The one-sentence summary
Don’t wait to do your best work – aim to unleash it every day.
WHAT THE BOOK SAYS
- You need to embrace the importance of now and refuse to allow the lull of comfort, fear, familiarity or ego from stopping you taking action on your ambitions.
- The cost of inaction is vast. Don’t go to your grave with your best work inside of you. Choose to die empty.
- Despite a lot of frantic activity, many people finish their working day wondering whether the work they did really matters.
- Time is finite, so here is how you can make a unique contribution:
- Define your battles: counter aimlessness by defining goals wisely and building your life around achieving them.
- Be fiercely curious: prevent boredom from dulling your senses.
- Step out of your comfort zone: get uncomfortable and embrace lifelong growth and skill development.
- There are three kinds of work:
Mapping: planning, plotting objectives, and setting priorities.
Making: actually doing the work.
Meshing: “work between work” (unpaid, but it grows you).
- Someone who does all three is a developer.
- If you don’t mesh, you’re (just) a driver.
- If you don’t map, you’re a drifter.
- If you don’t make, you’re a dreamer.
- The EMPTY method is to focus on: Ethics; Mission; People; Tasks; You
WHAT’S GOOD ABOUT IT
- Purpose paralysis is fear of getting it wrong, but your body of work should reflect what’s important to you.
- Pointless efficiency doesn’t get you anywhere as an individual.
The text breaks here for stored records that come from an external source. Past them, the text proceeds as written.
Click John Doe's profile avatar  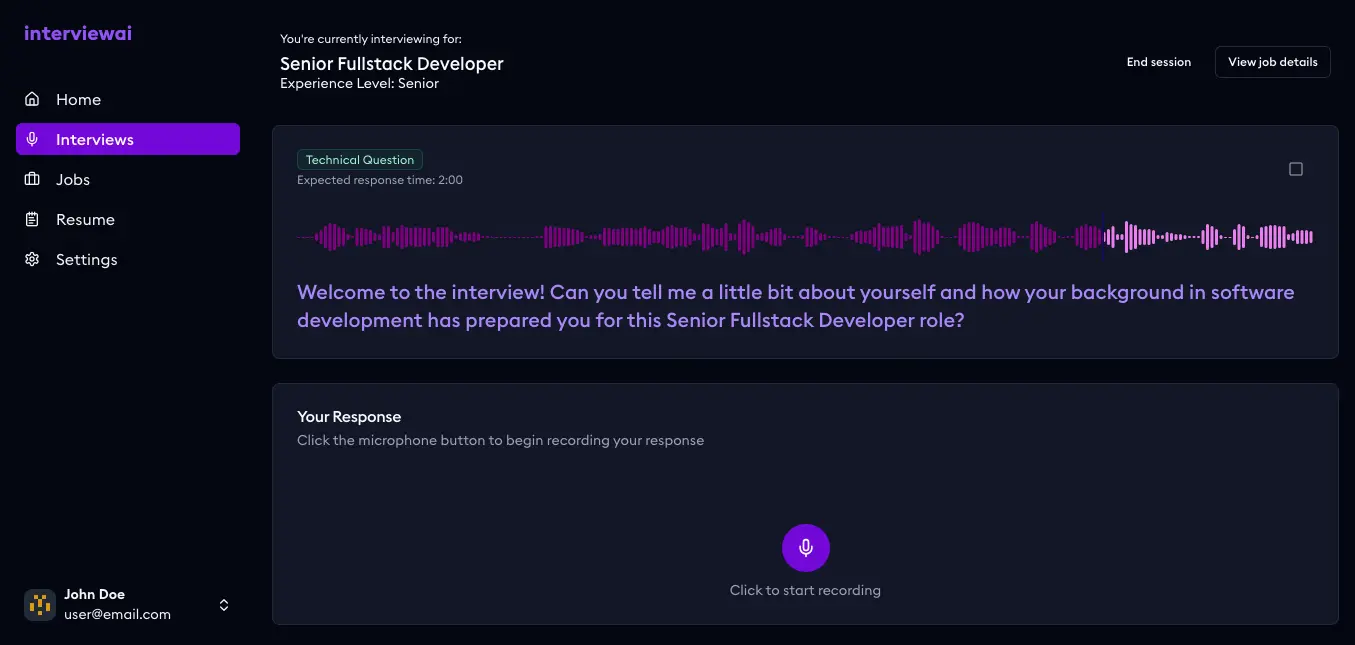(x=40, y=604)
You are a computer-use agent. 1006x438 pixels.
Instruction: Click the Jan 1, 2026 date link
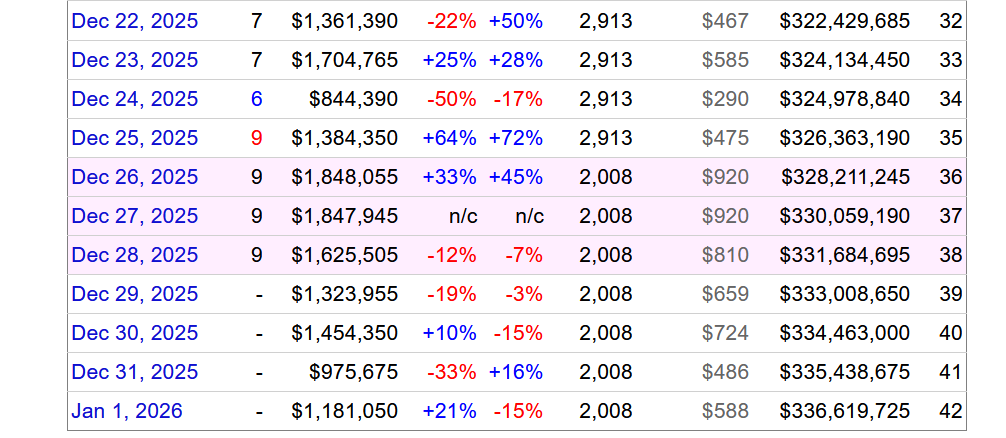tap(127, 411)
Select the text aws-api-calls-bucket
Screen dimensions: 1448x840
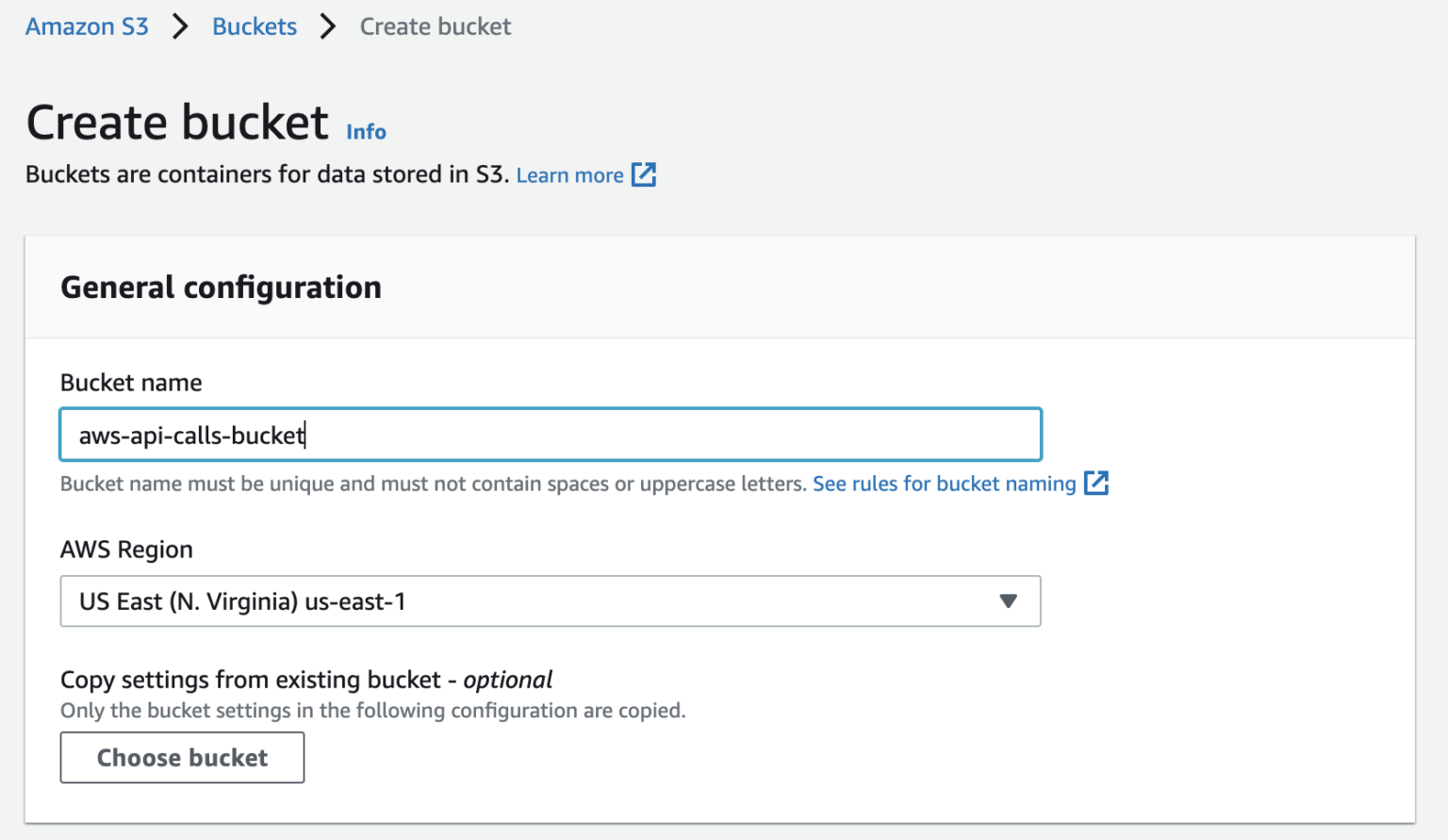191,435
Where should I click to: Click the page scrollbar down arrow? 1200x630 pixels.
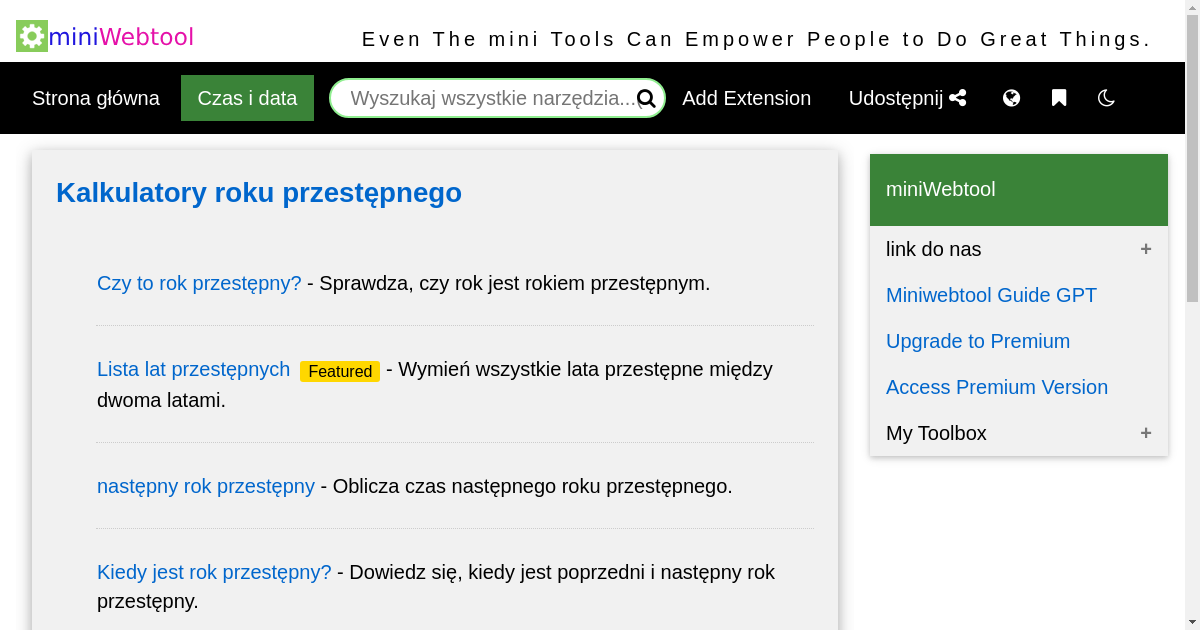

Far too many people are busily bored.
- The seven deadly sins of mediocrity are: aimlessness, boredom, comfort, delusion, ego, fear, and guardedness.
- All passion is not equal – you need productive passion.
- Those who add unexpected value at work offer a GIFT: Generosity, Initiative, Forward momentum, Transparency.
- Shadow pursuits are activities that capture our attention and give us a sense of accomplishment, but serve as a substitute for the real work that we know we should be doing.
- Cover bands don’t change the world: do something original.
WHAT YOU HAVE TO WATCH
- The author uses the word traction rather too much.